Emerging Growth Company x
If an emerging growth company, indicate by check mark if the registrant has elected not to use the extended transition period for complying with any new or revised financial accounting standards provided pursuant to Section 13(a) of the Exchange Act. x
Item 7.01. Regulation FD Disclosure
On November 7, 2018, Ready Capital Corporation (Ready Capital), a multi-strategy real estate finance company that originates, acquires, finances and services small- to medium-sized balance commercial loans, announced it has entered into a definitive agreement to combine in a stock-for-stock merger with Owens Realty Mortgage, Inc. (ORM), a specialty finance real estate investment trust that focuses on the origination, investment and management of small-balance and middle-market commercial real estate loans. The combination will enhance shareholder liquidity and provide for operating leverage across the larger equity base.
On November 7, 2018, Ready Capital, a Maryland corporation, ORM, a Maryland corporation, and ReadyCap Merger Sub, LLC, a Delaware limited liability company and a wholly owned subsidiary of Ready Capital (Merger Sub), entered into an Agreement and Plan of Merger (the Merger Agreement), pursuant to which, subject to the terms and conditions therein, ORM will be merged with and into Merger Sub, with Merger Sub continuing as the surviving company (the Merger).
On November 7, 2018, Ready Capital issued a press release announcing the execution of the Merger Agreement. A copy of the press release is furnished as Exhibit 99.1 hereto and incorporated herein by reference.
On November 7, 2018, Ready Capital made available an investor presentation in connection with the proposed Merger. A copy of the investor presentation is furnished as Exhibit 99.2 hereto and incorporated herein by reference.
The information in this Item 7.01 of Form 8-K (including Exhibit 99.1 and Exhibit 99.2) shall not be deemed to be filed for the purposes of Section 18 of the Securities Exchange Act of 1934, as amended (the Exchange Act), or otherwise subject to the liability of such section, nor shall such information be deemed incorporated by reference in any filing under the Securities Act of 1933, as amended (the Securities Act) or the Exchange Act, regardless of the general incorporation language of such filing, except as shall be expressly set forth by specific reference in such filing.
Item 8.01. Other Events
Item 7.01 above is incorporated herein by reference in this Item 8.01.

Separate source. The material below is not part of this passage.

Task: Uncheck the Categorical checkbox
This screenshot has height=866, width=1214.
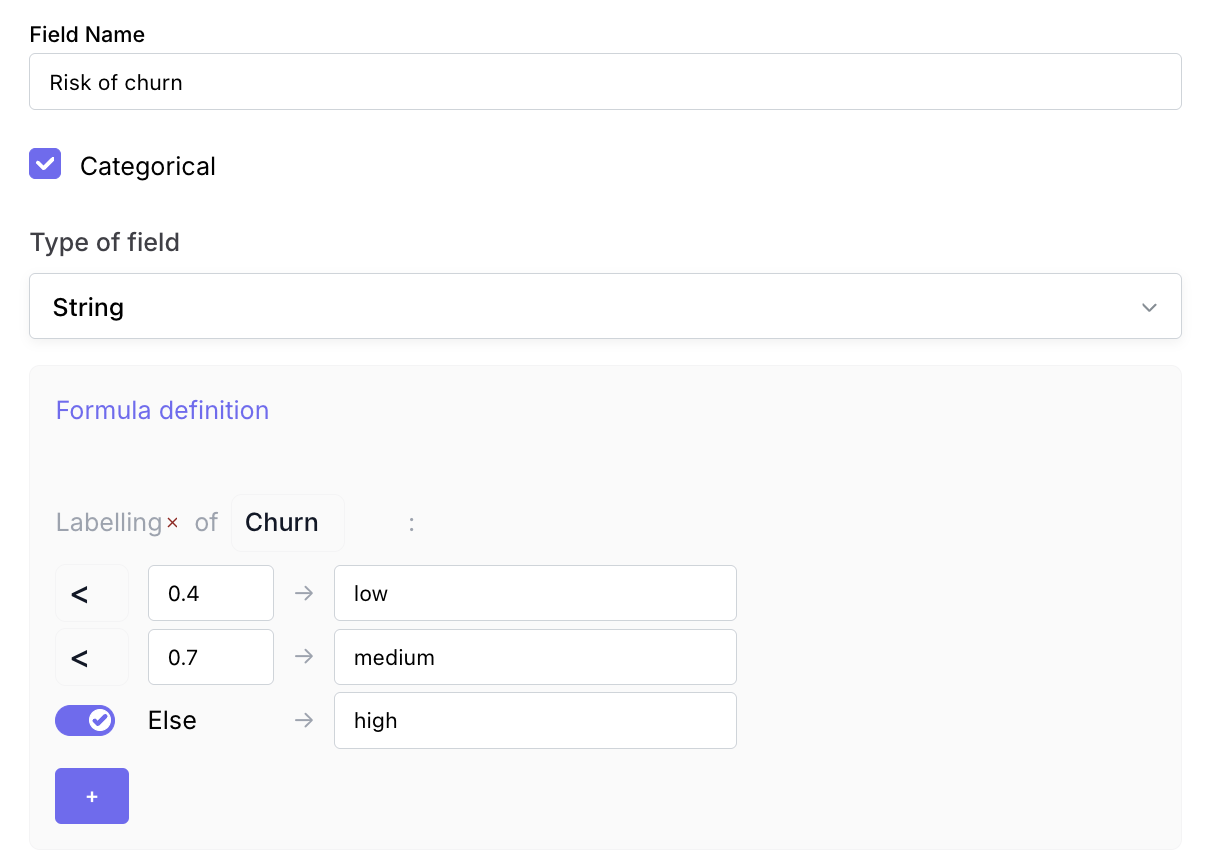Action: coord(45,164)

ADDITIONAL INFORMATION ABOUT THE MERGER
In connection with the proposed Merger, Ready Capital expects to file a registration statement on Form S-4 with the Securities and Exchange Commission (the SEC) containing a joint proxy statement/prospectus and other documents with respect to the proposed Merger. The joint proxy/prospectus will contain important information about the proposed transaction and related matters. STOCKHOLDERS ARE URGED TO READ THE REGISTRATION STATEMENT AND THE JOINT PROXY STATEMENT/PROSPECTUS (INCLUDING ALL AMENDMENTS AND SUPPLEMENTS THERETO) AND OTHER RELEVANT DOCUMENTS FILED BY READY CAPITAL WITH THE SEC CAREFULLY IF AND WHEN THEY BECOME AVAILABLE BECAUSE THEY WILL CONTAIN IMPORTANT INFORMATION ABOUT READY CAPITAL, ORM AND THE PROPOSED MERGER.
Stockholders of Ready Capital and ORM may obtain free copies of the registration statement, the joint proxy statement/prospectus and other relevant documents filed by Ready Capital with the SEC (if and when they become available) through the website maintained by the SEC at www.sec.gov. Copies of the documents filed by Ready Capital with the SEC are also available free of charge on Ready Capitals website at www.readycapital.com.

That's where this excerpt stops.